“The Stuffed Trout”

                                               (Jerome K. Jerome)

“The Stuffed Trout” has been taken form Jerome’s world famous book THREE MEN IN A BOAT. The book contains mock adventures of the writer and his friends. It is a humorous story. We are told about the psychology of fishermen. The story has been told in an interesting and entertaining manner with a happy surprising end. The story is a fine blending of humor and sentiment.

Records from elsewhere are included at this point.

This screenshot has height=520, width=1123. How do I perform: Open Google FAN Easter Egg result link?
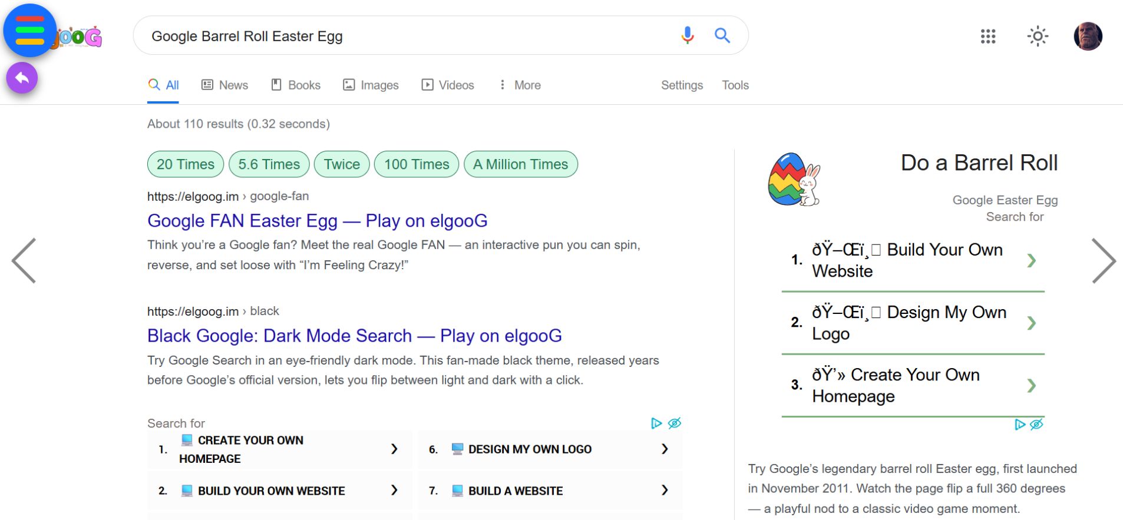coord(317,221)
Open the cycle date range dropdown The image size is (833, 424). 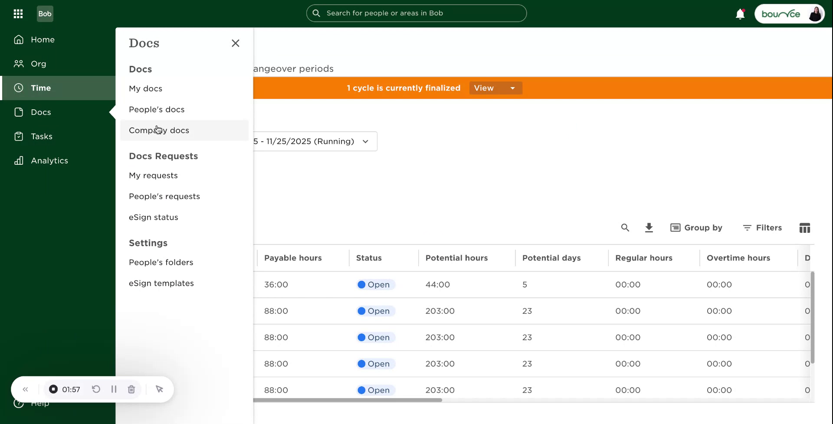(315, 141)
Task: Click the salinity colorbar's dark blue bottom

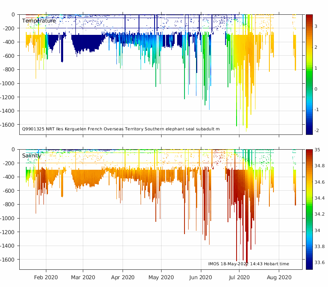Action: (310, 267)
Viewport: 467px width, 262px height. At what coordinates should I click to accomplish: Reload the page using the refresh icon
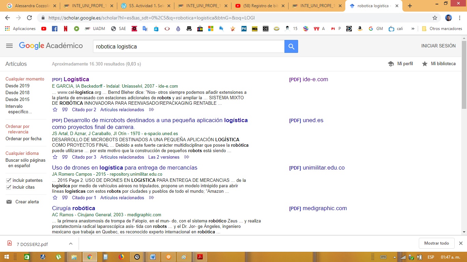[x=29, y=18]
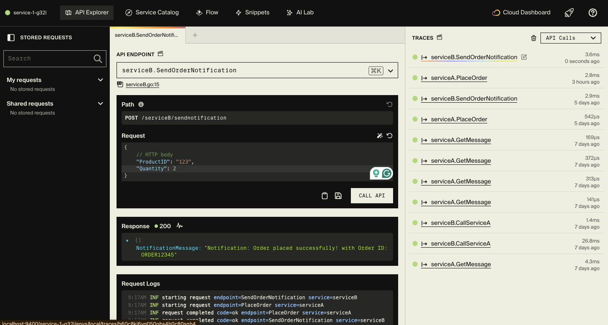This screenshot has width=608, height=325.
Task: Open the API Calls traces filter dropdown
Action: coord(570,38)
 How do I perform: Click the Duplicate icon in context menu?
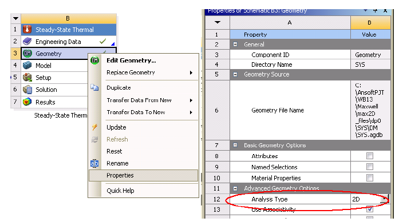94,87
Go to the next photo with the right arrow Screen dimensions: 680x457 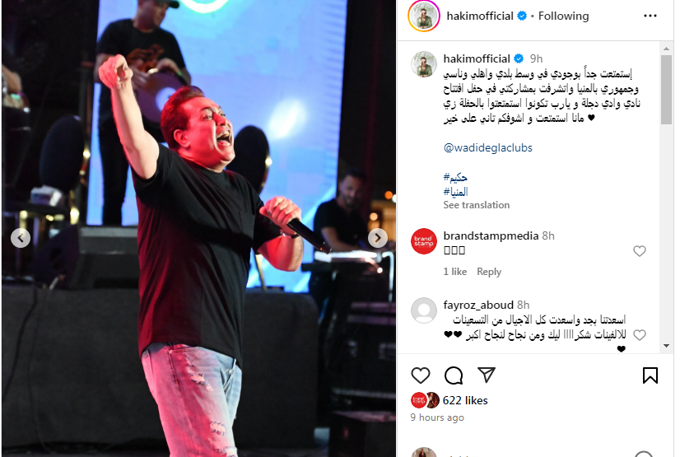[378, 238]
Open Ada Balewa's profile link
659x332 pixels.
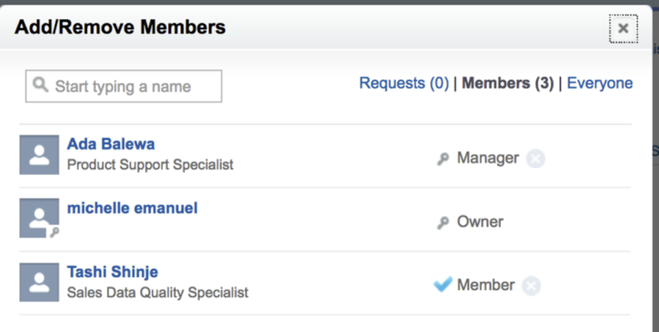point(111,144)
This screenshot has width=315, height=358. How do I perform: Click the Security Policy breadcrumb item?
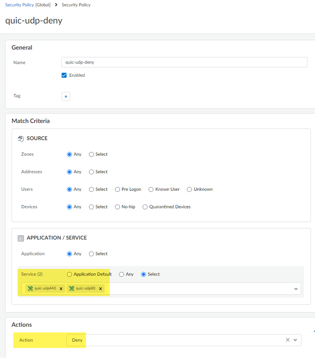click(76, 5)
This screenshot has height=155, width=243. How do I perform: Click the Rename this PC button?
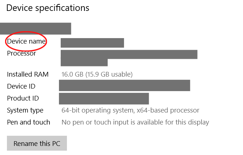pyautogui.click(x=37, y=143)
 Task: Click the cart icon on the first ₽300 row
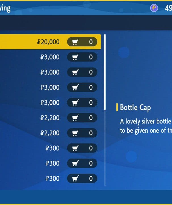[x=75, y=148]
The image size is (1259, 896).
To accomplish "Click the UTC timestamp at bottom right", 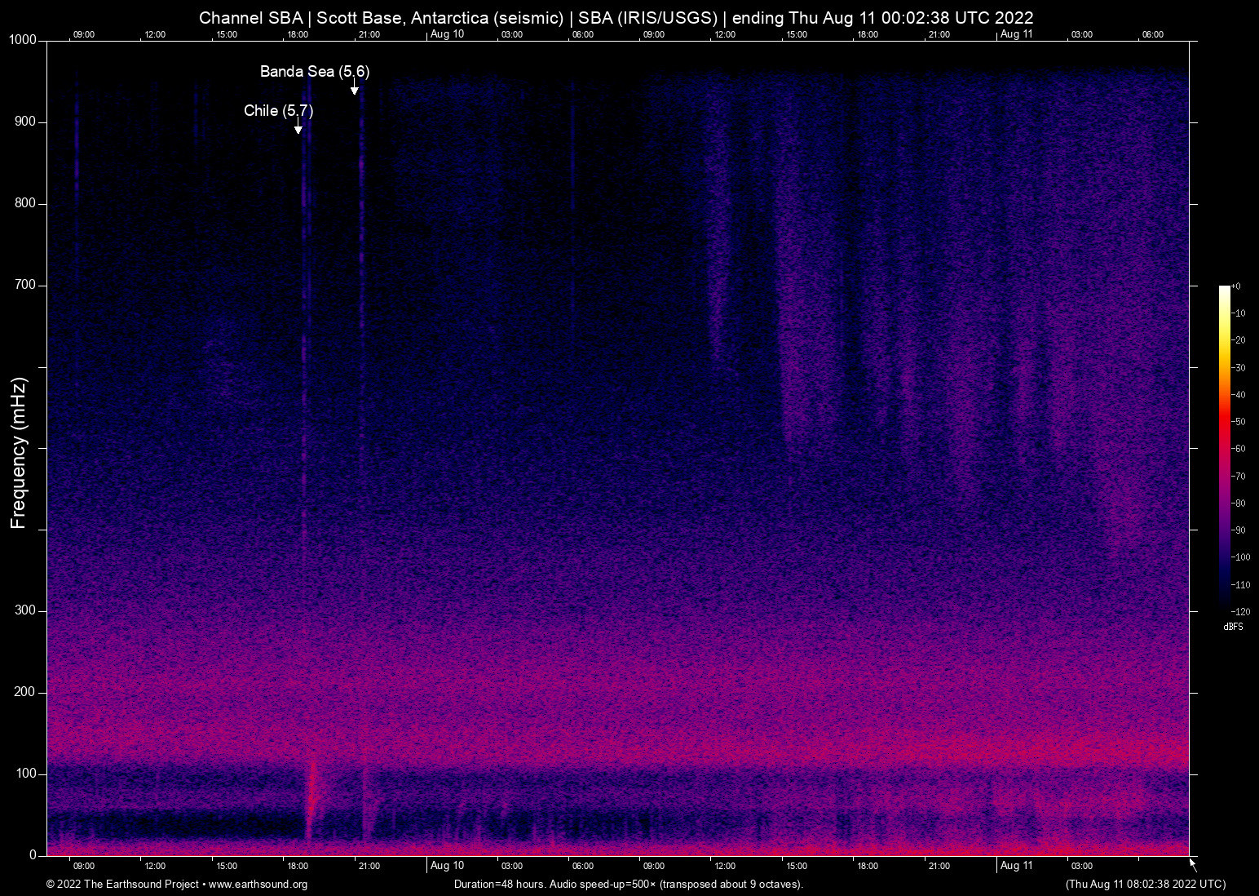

The writer and his friend, George happened to stop at a riverside inn for rest. They sat in the taproom and started chatting with an old man who was already sitting there. They saw a big trout in an old glass case above the chimney. The old man claimed to have caught this fish sixteen days ago. He told them that it weighed eighteen pounds six ounces. The old man went out and there came a local carrier who claimed that he had caught that fish five years ago. He left the inn and another man came in. he told that how he had caught that fish early in the morning. It was a very humorous situation for the writer. After the man left, another stranger came in and sat there.

George turned to the newcomer and asked him how he had caught the trout. And to their astonishment, he also claimed to have caught the fish. He had caught it with great difficulty, as it was so heavy it broke his line and rod. The last to come was the owner of the inn. When they told him the different stories about the trout, “the honest fellow” laughed heartily. He told the “real story” of the trout. According to him, he had caught that fish by chance when he was just a schoolboy.

The landlord was called out by a boy. George climbed up to the back of the chair to have a close look at the trout. The chair slipped and down came George and the glass-case. The trout was shattered into thousand pieces. Thus they came to know that it was not a stuffed trout at all. It was made of plaster of Paris and claim of so many people to have caught it was not based on truth.

The story brings out the psychology of the old fisherman who likes to relate their imaginary achievements. The claim by many men to have caught the fish and the falling of the glass-case are humorous. The writer’s sudden reaction at the falling of the trout is also very humorous. He makes fun of the old fishermen who just boast of their skill.